The main objection to a truce with Hamas stems from the fact that its leaders repeatedly and openly declare that their ultimate goal is to eliminate Israel. At this time they indeed have an interest in a temporary ceasefire, yet they are unwilling to make any progress towards ending the hostility to Israel.
This is the premise for the Israeli and global political system’s distinction between Hamas and the PLO. Israel is engaged in a “peace process” with the PLO: That is, we have lengthy and difficult negotiations, yet the PLO promises that if at the end of the day we can reach understandings, it is ultimately willing to live in peace with us. Meanwhile, we understand that Hamas’ religious ideology forces it to hate Israel deeply until it is destroyed.

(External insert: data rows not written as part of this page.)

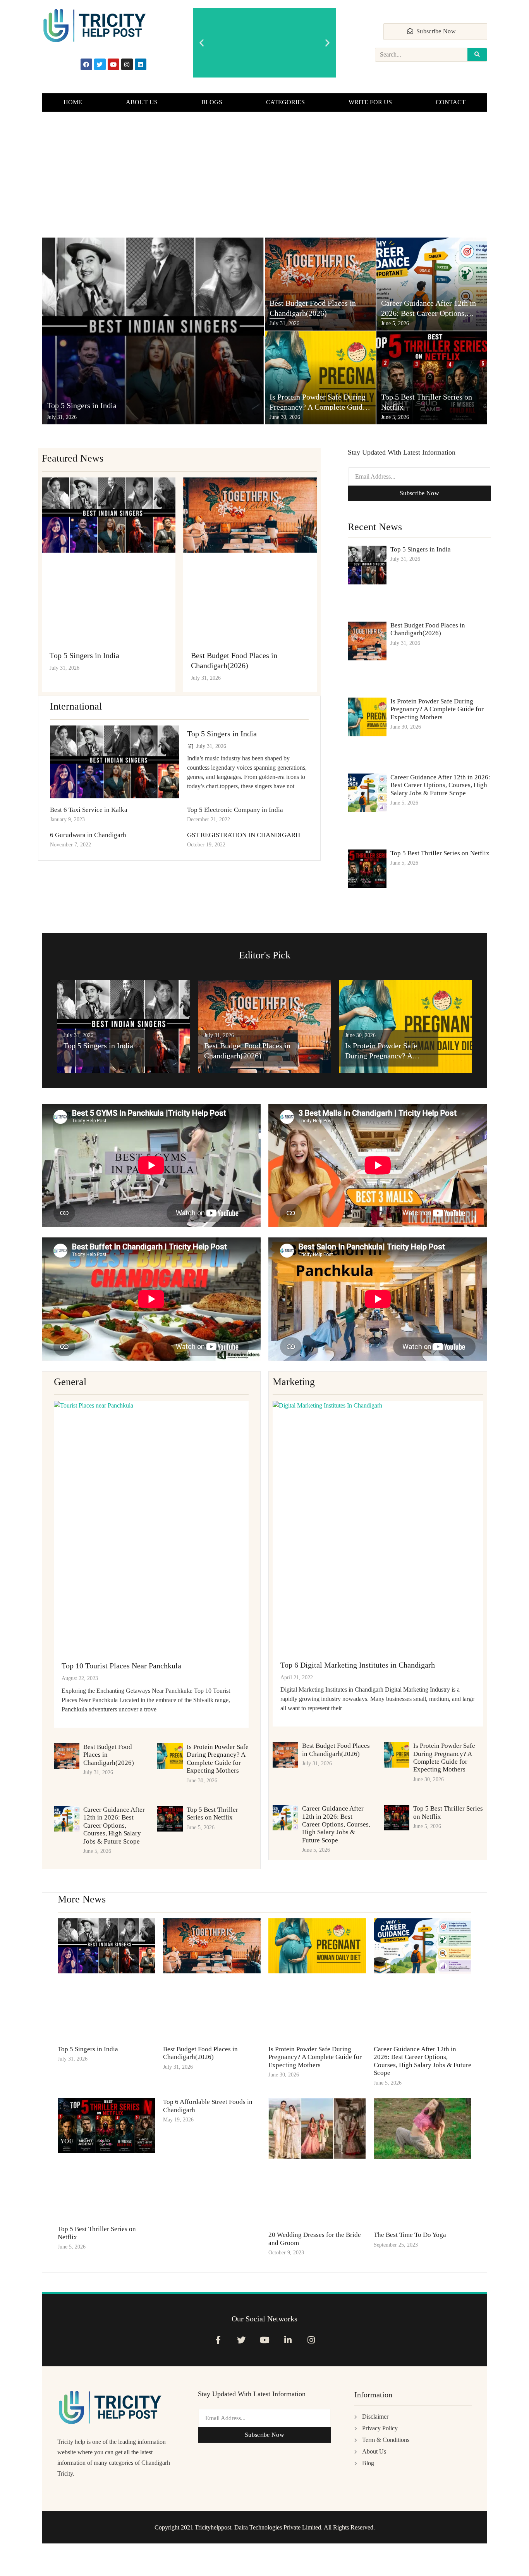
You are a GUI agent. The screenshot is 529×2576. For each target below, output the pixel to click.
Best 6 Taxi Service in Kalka (88, 809)
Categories (285, 102)
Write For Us (370, 102)
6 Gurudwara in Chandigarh (88, 835)
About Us (142, 102)
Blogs (211, 102)
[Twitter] (100, 64)
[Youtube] (113, 64)
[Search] (477, 54)
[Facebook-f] (218, 2340)
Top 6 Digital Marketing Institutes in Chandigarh (357, 1665)
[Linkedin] (140, 64)
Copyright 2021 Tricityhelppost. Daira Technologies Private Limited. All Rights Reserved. (265, 2527)
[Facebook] (86, 64)
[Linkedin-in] (288, 2340)
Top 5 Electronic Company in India (235, 809)
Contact (450, 102)
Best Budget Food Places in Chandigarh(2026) (427, 629)
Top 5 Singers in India (84, 655)
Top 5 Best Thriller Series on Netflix (439, 853)
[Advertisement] (264, 175)
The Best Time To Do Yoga (410, 2234)
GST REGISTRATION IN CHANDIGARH (243, 835)
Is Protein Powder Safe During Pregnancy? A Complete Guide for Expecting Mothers (437, 709)
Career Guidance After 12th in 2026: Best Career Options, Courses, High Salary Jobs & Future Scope (440, 785)
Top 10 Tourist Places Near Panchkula (121, 1665)
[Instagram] (127, 64)
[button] (201, 43)
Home (73, 102)
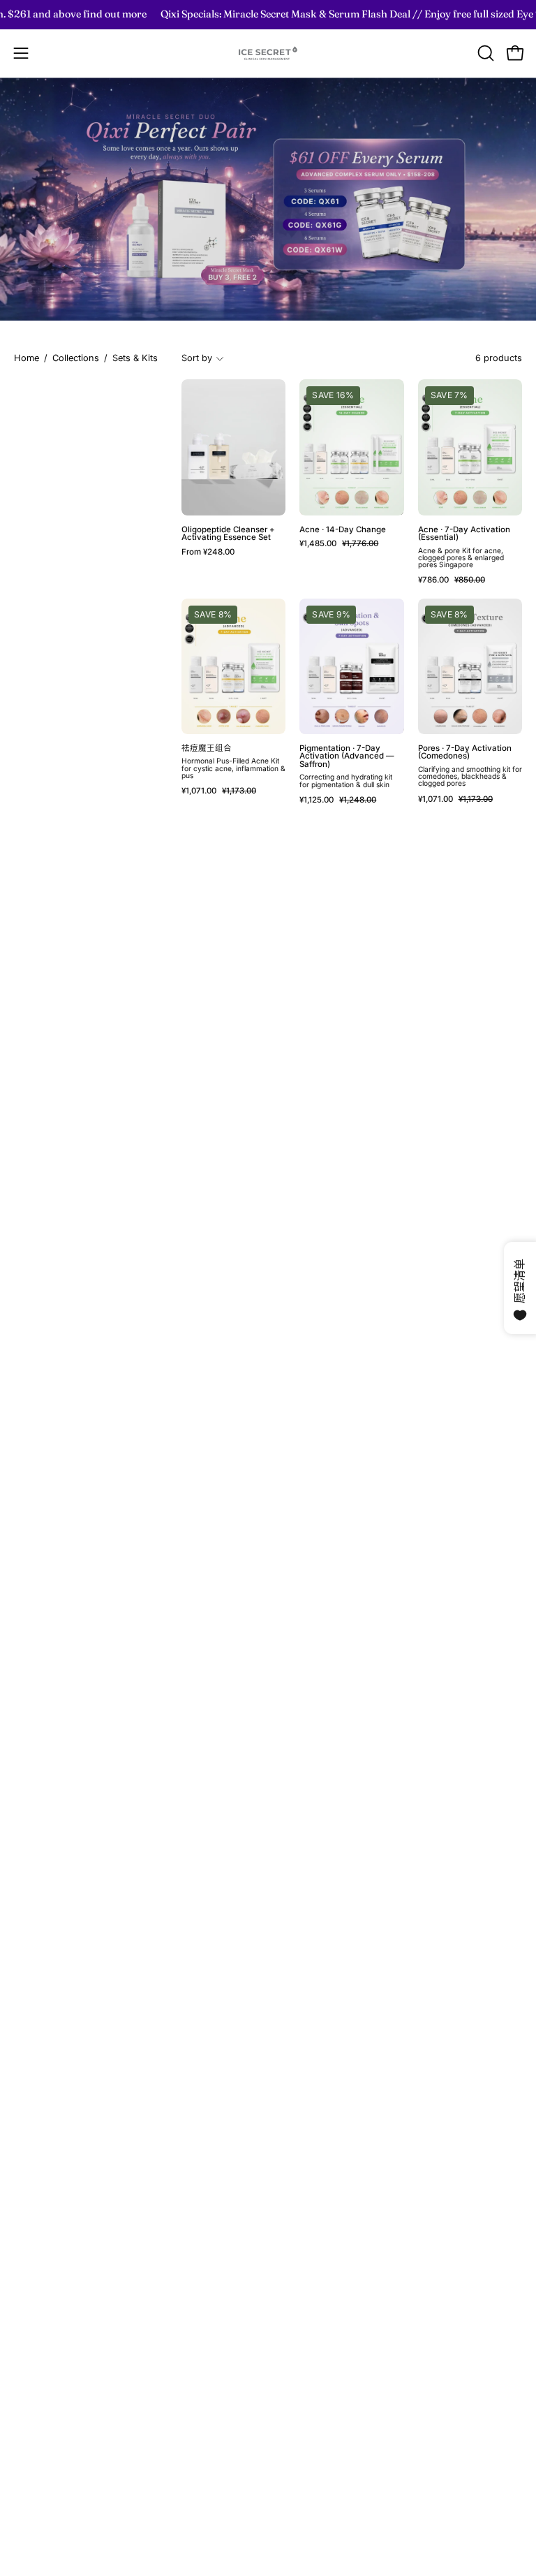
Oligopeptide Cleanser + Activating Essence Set (228, 534)
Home (26, 358)
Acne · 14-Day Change (342, 530)
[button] (484, 53)
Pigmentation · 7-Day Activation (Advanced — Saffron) (346, 757)
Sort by (196, 358)
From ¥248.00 (207, 552)
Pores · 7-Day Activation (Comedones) (465, 753)
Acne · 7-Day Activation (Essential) (464, 534)
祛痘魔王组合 (206, 749)
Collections (75, 358)
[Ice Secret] (268, 53)
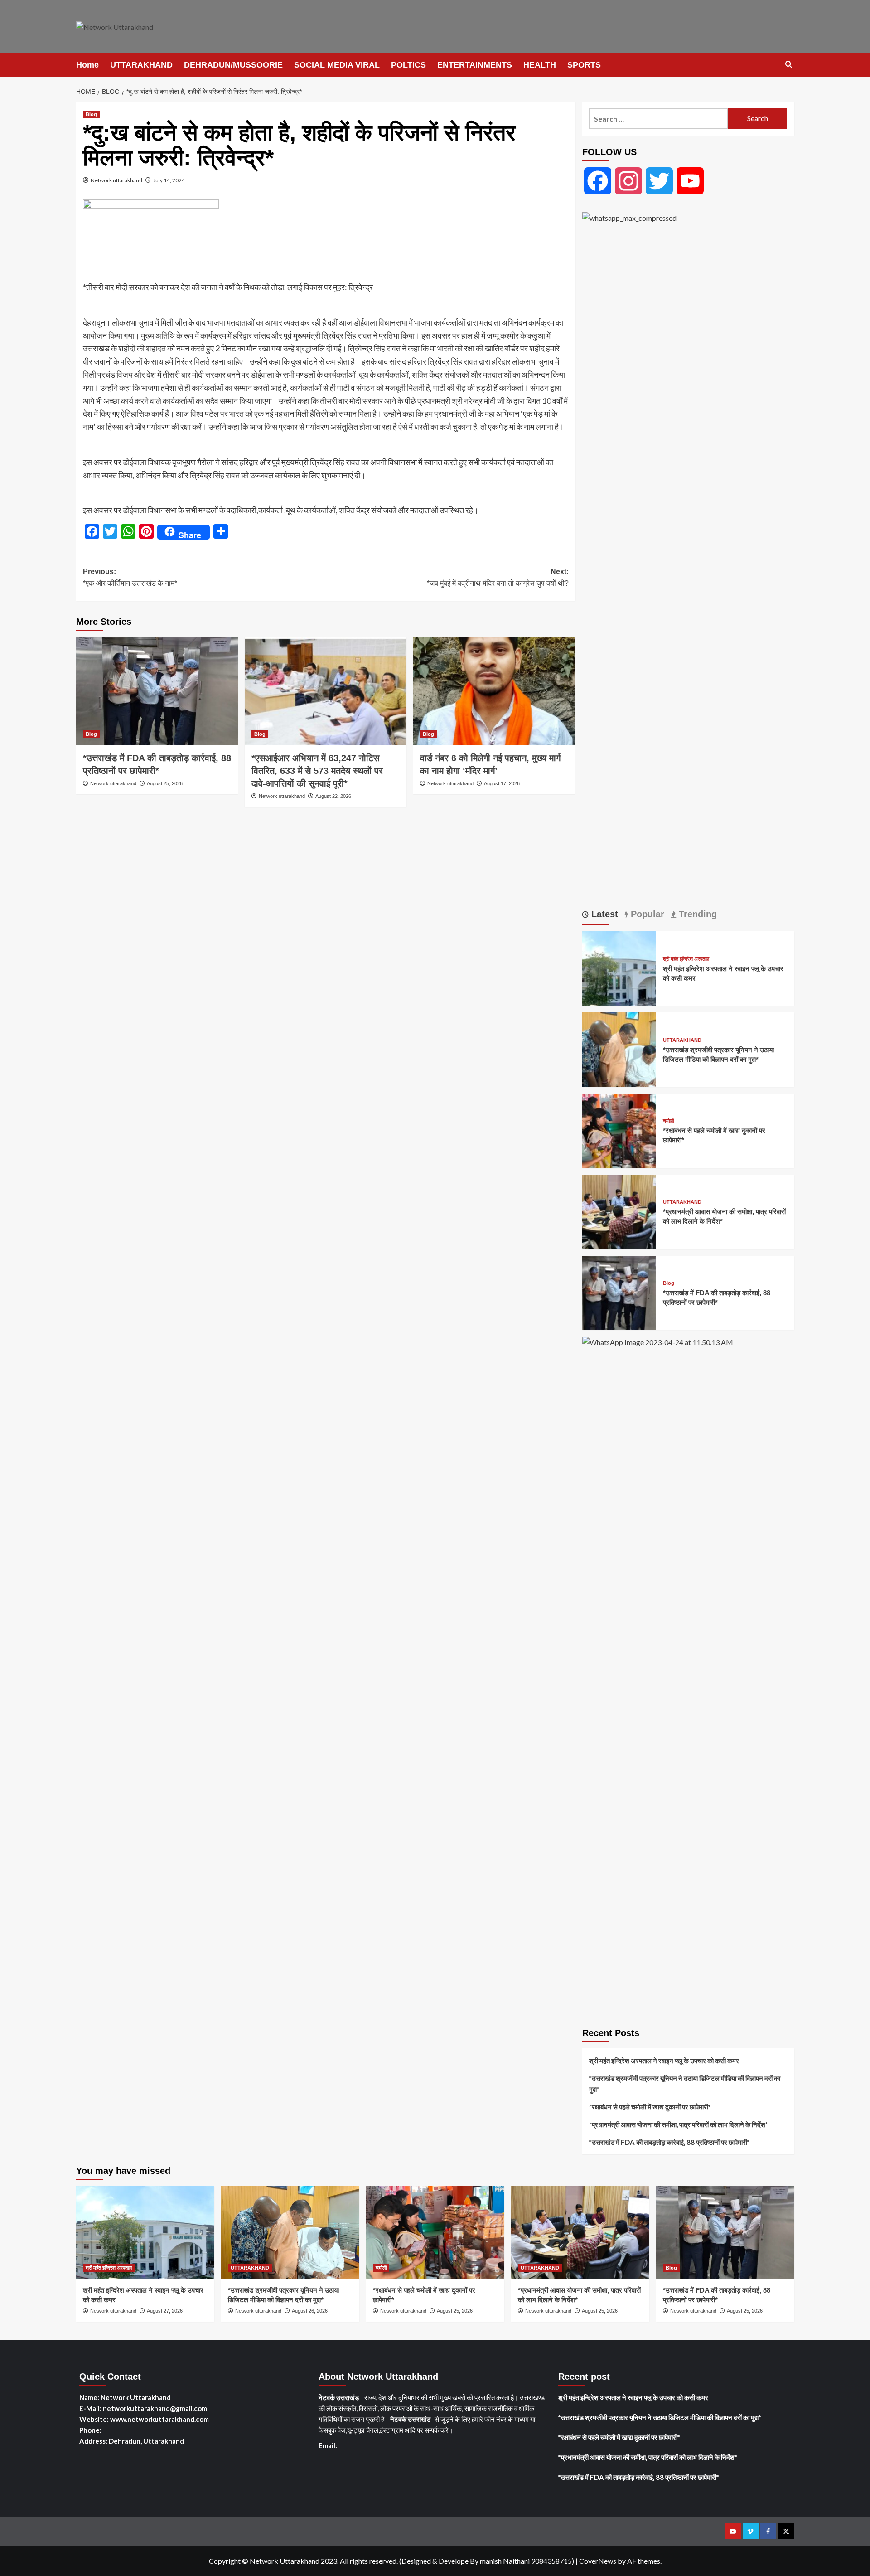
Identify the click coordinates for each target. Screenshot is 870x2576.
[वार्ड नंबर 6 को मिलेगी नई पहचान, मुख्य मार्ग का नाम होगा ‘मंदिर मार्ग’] (494, 691)
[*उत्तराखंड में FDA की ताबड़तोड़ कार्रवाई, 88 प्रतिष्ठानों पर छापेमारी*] (157, 691)
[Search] (788, 65)
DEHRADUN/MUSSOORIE (233, 64)
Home (87, 64)
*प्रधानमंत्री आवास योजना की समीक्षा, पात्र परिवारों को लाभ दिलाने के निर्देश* (678, 2124)
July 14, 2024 (169, 180)
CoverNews (597, 2561)
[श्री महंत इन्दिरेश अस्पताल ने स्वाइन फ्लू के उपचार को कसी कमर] (619, 967)
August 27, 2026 (165, 2311)
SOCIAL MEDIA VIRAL (337, 64)
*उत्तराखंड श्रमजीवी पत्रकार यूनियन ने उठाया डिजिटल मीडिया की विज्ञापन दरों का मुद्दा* (684, 2083)
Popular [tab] (646, 914)
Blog (91, 114)
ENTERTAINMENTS (474, 64)
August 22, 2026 (333, 796)
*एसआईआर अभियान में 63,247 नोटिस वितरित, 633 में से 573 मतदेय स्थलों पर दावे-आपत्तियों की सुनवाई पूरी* (317, 770)
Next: (498, 577)
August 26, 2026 (310, 2311)
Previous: (130, 577)
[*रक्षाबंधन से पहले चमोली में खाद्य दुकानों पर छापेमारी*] (619, 1129)
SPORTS (584, 64)
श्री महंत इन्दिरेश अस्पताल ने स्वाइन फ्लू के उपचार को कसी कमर (664, 2060)
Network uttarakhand (116, 180)
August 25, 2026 (165, 783)
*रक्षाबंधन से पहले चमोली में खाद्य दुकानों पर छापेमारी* (650, 2107)
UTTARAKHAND (141, 64)
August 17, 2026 (502, 783)
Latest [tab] (603, 914)
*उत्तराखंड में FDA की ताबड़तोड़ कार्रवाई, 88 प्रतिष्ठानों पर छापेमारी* (669, 2142)
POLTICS (408, 64)
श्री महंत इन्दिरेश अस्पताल (686, 959)
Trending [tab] (696, 914)
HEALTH (539, 64)
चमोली (668, 1120)
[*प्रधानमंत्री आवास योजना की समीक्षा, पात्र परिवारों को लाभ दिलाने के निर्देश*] (619, 1210)
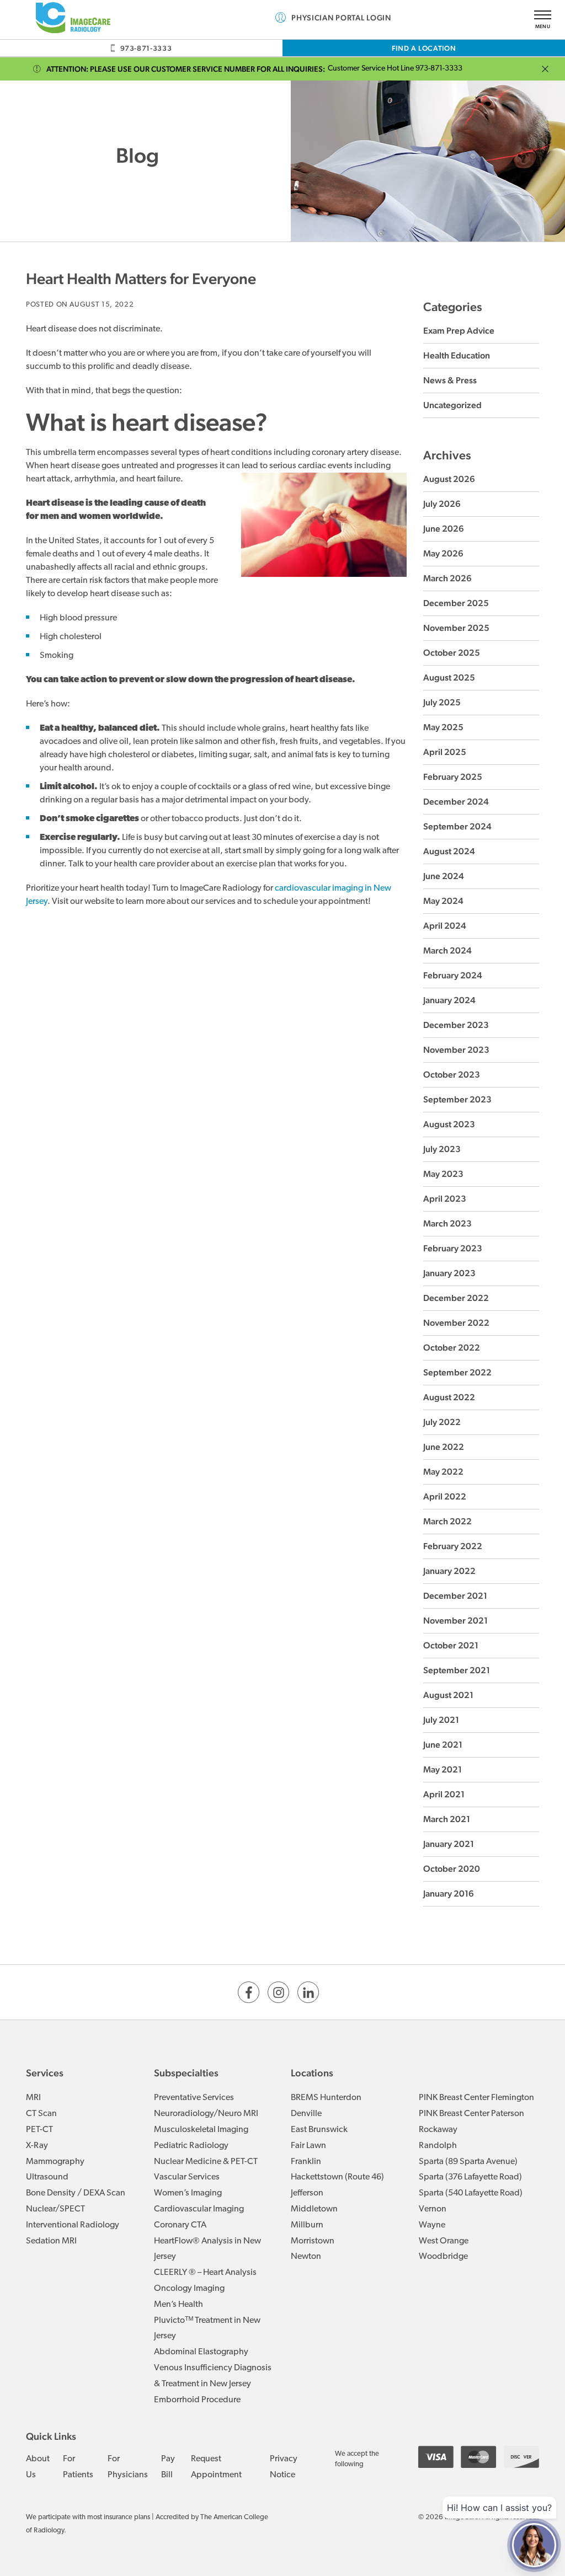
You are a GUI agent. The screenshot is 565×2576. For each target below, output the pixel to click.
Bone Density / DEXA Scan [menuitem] (75, 2193)
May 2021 (442, 1769)
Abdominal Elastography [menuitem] (201, 2352)
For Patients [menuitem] (78, 2467)
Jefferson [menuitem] (307, 2193)
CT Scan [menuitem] (41, 2113)
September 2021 (456, 1670)
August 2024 (449, 851)
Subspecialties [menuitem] (186, 2073)
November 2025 (456, 628)
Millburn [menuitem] (307, 2225)
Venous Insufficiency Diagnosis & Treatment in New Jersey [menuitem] (212, 2376)
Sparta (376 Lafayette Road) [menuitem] (470, 2177)
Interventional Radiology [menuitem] (72, 2225)
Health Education (456, 355)
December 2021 (455, 1595)
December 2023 (456, 1025)
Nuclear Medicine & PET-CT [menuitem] (206, 2161)
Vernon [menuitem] (432, 2209)
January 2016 (448, 1893)
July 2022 (442, 1422)
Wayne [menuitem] (432, 2225)
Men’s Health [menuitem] (178, 2304)
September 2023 (457, 1099)
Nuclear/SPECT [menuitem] (55, 2209)
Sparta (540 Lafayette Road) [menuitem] (471, 2193)
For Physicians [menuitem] (128, 2467)
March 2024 (447, 950)
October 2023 (451, 1074)
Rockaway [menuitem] (438, 2129)
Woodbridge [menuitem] (443, 2256)
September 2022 (457, 1372)
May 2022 (443, 1471)
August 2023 (449, 1124)
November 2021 (455, 1620)
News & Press (450, 380)
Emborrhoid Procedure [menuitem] (197, 2400)
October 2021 (450, 1645)
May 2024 (443, 901)
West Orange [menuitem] (443, 2241)
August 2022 (449, 1397)
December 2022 (456, 1298)
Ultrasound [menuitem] (47, 2177)
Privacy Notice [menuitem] (283, 2467)
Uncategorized (452, 405)
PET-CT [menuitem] (39, 2129)
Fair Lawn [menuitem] (308, 2145)
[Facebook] (248, 1992)
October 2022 (451, 1347)
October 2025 (451, 652)
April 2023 (444, 1198)
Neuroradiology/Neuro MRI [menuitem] (206, 2113)
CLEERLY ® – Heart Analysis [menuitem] (205, 2272)
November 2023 (456, 1050)
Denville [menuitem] (306, 2113)
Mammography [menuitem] (55, 2161)
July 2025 (442, 702)
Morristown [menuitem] (312, 2241)
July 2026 (442, 504)
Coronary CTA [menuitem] (180, 2225)
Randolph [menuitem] (438, 2145)
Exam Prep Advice (458, 330)
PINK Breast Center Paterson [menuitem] (471, 2113)
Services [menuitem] (44, 2073)
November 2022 (456, 1323)
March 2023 (447, 1223)
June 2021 (442, 1744)
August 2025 (449, 677)
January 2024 (449, 1000)
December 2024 (456, 801)
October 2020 (451, 1868)
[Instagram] (278, 1992)
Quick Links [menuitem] (51, 2436)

However, do Israeli officials truly understand Hamas’ religious ideology? Those who understand the nature of religious ideology from the inside and do not only look at it through the lenses of news headlines may doubt whether Israeli politicians, the Israeli media, and the secular public indeed understand it.
This is not only a matter of ignorance on the part of those who belong to Western culture and have not read many Koran verses or Muslim religious edicts in their lives, and have not entered the world of Islam’s religious culture. It is not only an academic matter of a gap between cultures. Understanding Hamas’ ideology is of the utmost importance to us.
The bloodshed on both sides in our war with Hamas is critically affected by the lack of understanding of what can be done vis-à-vis their ideology. It would be a criminal waste of resources if the people of Israel fail to make use of those who understand the religious world; for example, Israel’s rabbis.
It is likely that the rabbis understand better why the secular State of Israel arouses such deep hatred among Islamic fundamentalists. Therefore, it is likely that rabbis can also cope with Hamas’ religious ideology. They know better what can and cannot be done vis-à-vis this ideology.
At this time it is impossible to demand that Hamas recognize the legitimacy of the secular State of Israel, which they view as the carrier of Western culture in our region and the country that brings heresy to their doorstep. Hamas does not even approve of Arab states that are not governed by religious law. Yet their religious ideology allows them to grant legitimacy to the people of Israel as the carrier of Judaism in the Holy Land.
Every Muslim is familiar with Judaism from his own religious sources, because it plays a central role in the Koran.
Open a new chapter
From my experience, Hamas leaders agree to create ties with Israel’s religious leaders. It is a shame that we haven’t used this possibility up until now in order to embark on a process vis-à-vis Hamas. Right now we can take the first step on the path that would eventually lead to living in peace with Islam.
It would be proper if the Israeli answer to Egyptian mediator Omar Suleiman regarding the truce would include a demand to grant Israel’s chief rabbis a major role in the lull agreement. We can explain to Egypt that in order to succeed in their efforts, we must remove the natural resistance in Israel to agree on a lull with a group that does not open any door for living in peace with Israel.
If the truce agreement would be expressed through a meeting and a handshake between Hamas leaders and Israel’s chief rabbis, its meaning for a billion and a half Muslims in the world would be to open a new chapter in the ties between Israel and Islam.
We can tell Egypt that for Israel it is worthwhile to stop the fire and the pressure on Hamas not for the sake of a lull, which is merely preparation for a harsher round of fighting. Rather, the lull agreement should express the beginning of recognition and legitimacy. Indeed, at this time it is impossible to achieve full mutual recognition. Yet we can tell Egypt that the ceasefire should be the first minimal step in the direction of an end to hostility.
When nations move in the direction of peace with each other, then there is a natural logic to free the captured fighters on both sides. This cannot be done when both sides do not renounce the flames of hatred that provide the energy for the next war. Therefore, a lull that gives expression to the beginning of a changed attitude to the people of Israel would create the basis for releasing our soldier, Gilad Shalit.